TASK DIRECTIONS
Copy the passage of the mailing-list message that opens with "You're right that" and closes with "(which finds two packets from the other guy).", renaming "erroneous program" to "incorrect program" throughout.

>> begin TEXT EXTRACT

Open MPI logo

Open MPI User's Mailing List Archives

  |   Home   |   Support   |   FAQ   |   all Open MPI User's mailing list

Subject: Re: [OMPI users] mca_pml_ob1_send blocks
From: Shaun Jackman (sjackman_at_[hidden])
Date: 2009-09-14 13:55:35


Hi Jeff,

Jeff Squyres wrote:
> On Sep 8, 2009, at 1:06 PM, Shaun Jackman wrote:
> My INBOX has been a disaster recently. Please ping me repeatedly if
> you need quicker replies (sorry! :-( ).
>
> (btw, should this really be on the devel list, not the user list?)

It's tending that way. I'll keep the thread here for now for
continuity. If I start a new thread on this topic, I'll move it to devel.

>> I can see one sort of ugly scenario unfolding in my head. Consider two
>> processes running the following pseudocode:
>>
>> req = MPI_Irecv
>> while (!done) {
>> while (MPI_Test(req)) {
>> req = MPI_Irecv
>> }
>> MPI_Send(!me)
>> MPI_Send(!me)
>> }
>>
>
> Are the sends guaranteed to have matching receives elsewhere? If not,
> this has potential to deadlock on the whole assuming-buffering issue...

You're right that this is an erroneous program because there is only
one Irecv posted and two Send. Change the two MPI_Send to MPI_Bsend to
prevent deadlock, and the situation I'm describing below still applies.

> If you're expecting the sends to be matched by the Irecv's, this looks
> like an erroneous program to me (there will always be 2x as many sends
> outstanding as receives).
>
>> I'll describe one process here:
>> * MPI_Test checks req->req_complete, which is false, then calls
>> opal_progress (which finds two packets from the other guy).
>> * Send two packets to the other guy.
>>
>
> ...only if they're eager. The sends are *not* guaranteed to complete
> until the matching receives occur.
>
>> * MPI_Test checks req->req_complete, which is true, returns
>> immediately. No progress is made.
>> * MPI_Test checks req->req_complete, which is false, because no
>> progress has been made since the last call. Call opal_progress (which
>> finds two packets from the other guy).
>> * Send two packets to the other guy.
>>
>> * MPI_Test checks req->req_complete, which is true, returns
>> immediately. No progress is made.
>> * MPI_Test checks req->req_complete, which is false, because no
>> progress has been made since the last time. Call opal_progress (which
>> finds two packets from the other guy).
>> * Send two packets to the other guy.
>>
>> and loop.
>>
>> In each iteration through the loop, one packet is received and two
>> packets are sent. Eventually this has to end badly.
>>
>
> Bad user behavior should be punished, yes. :-)
>
> I'm not quite sure that I see the problem you're identifying -- from
> what you describe, I think it's an erroneous program.

With buffered sends, in each iteration through the loop two packets
will be sent and only one packet will be received due to
MPI_Request_get_status not checking request->req_complete after
calling opal_progress.

>> end TEXT EXTRACT
>> begin DATA PROVIDED

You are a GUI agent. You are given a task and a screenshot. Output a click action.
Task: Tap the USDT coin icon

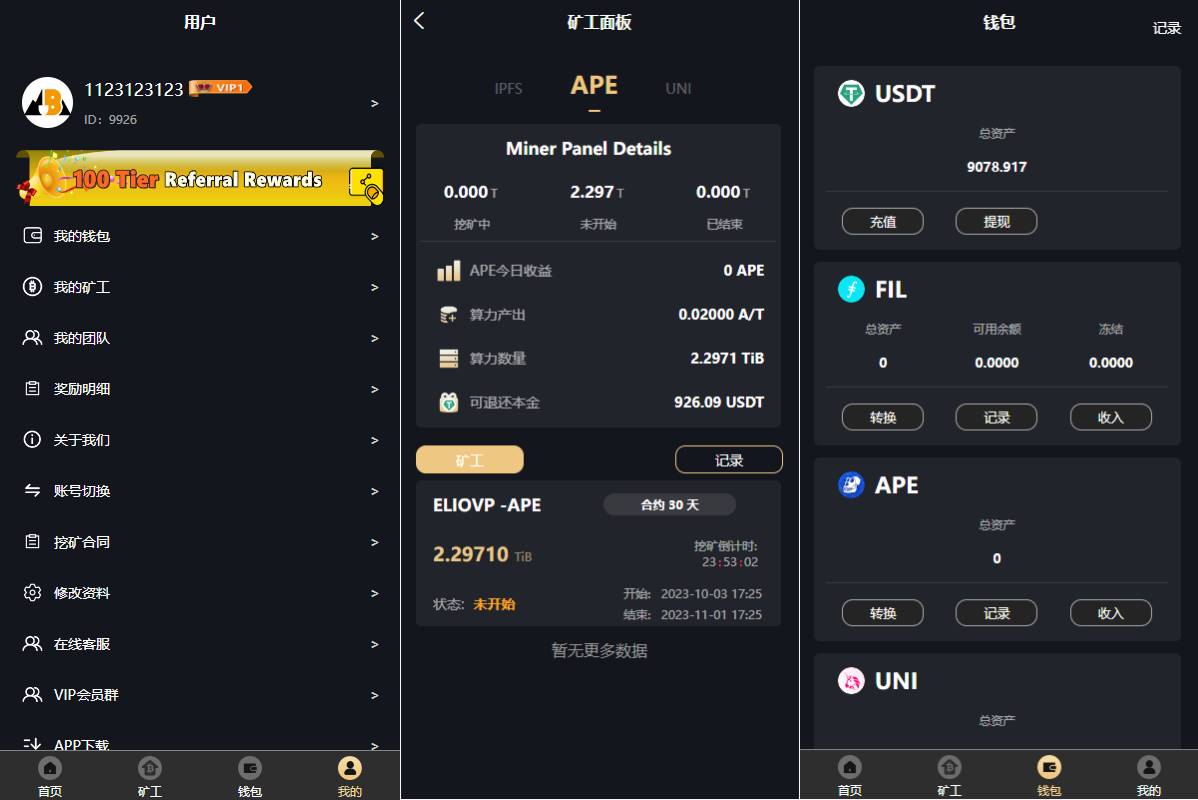[x=851, y=93]
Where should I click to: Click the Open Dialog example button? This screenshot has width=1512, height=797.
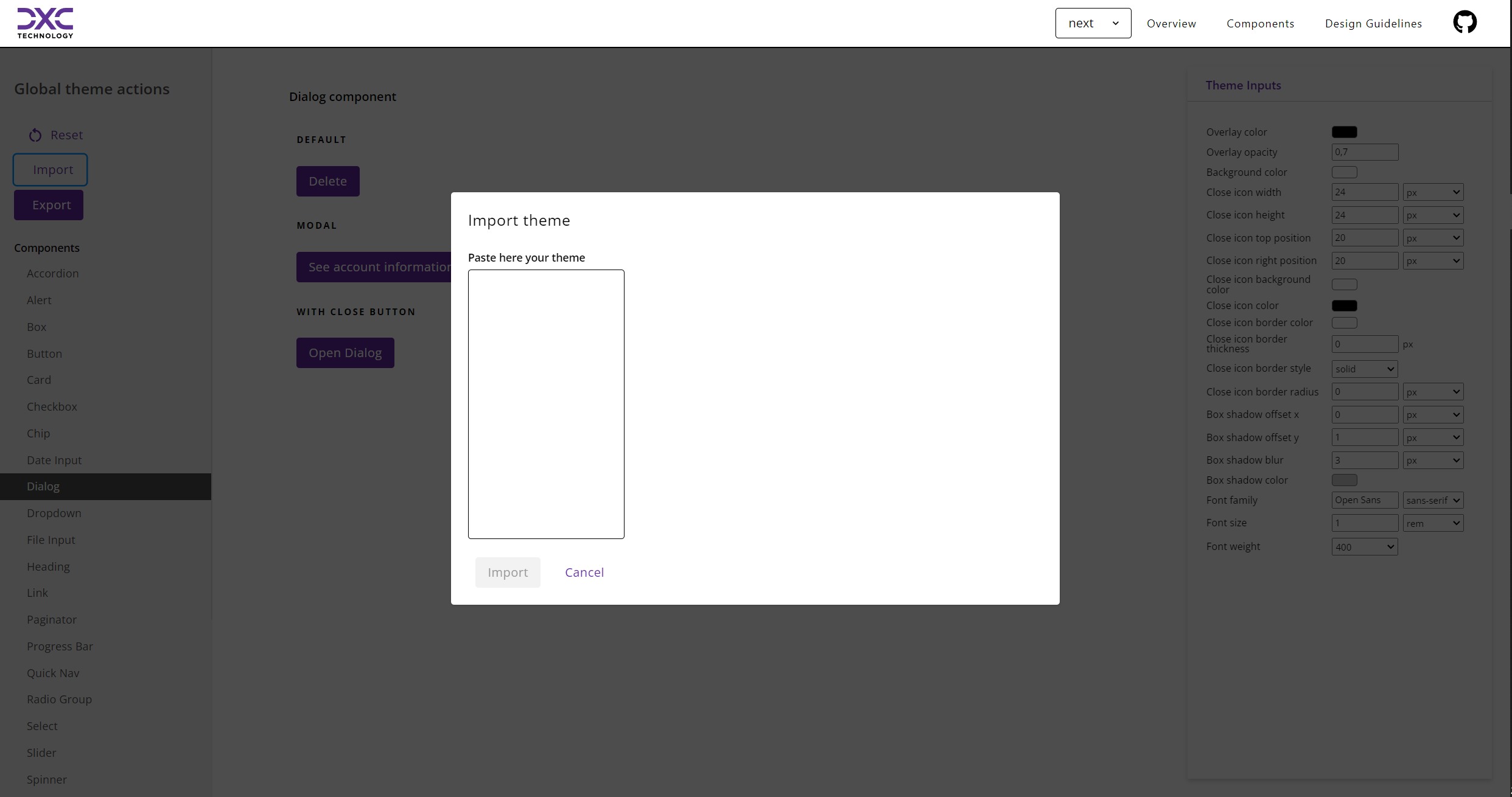point(345,352)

>> end DATA PROVIDED

RESPONSE TO THIS TASK
You're right that this is an incorrect program because there is only
one Irecv posted and two Send. Change the two MPI_Send to MPI_Bsend to
prevent deadlock, and the situation I'm describing below still applies.

> If you're expecting the sends to be matched by the Irecv's, this looks
> like an incorrect program to me (there will always be 2x as many sends
> outstanding as receives).
>
>> I'll describe one process here:
>> * MPI_Test checks req->req_complete, which is false, then calls
>> opal_progress (which finds two packets from the other guy).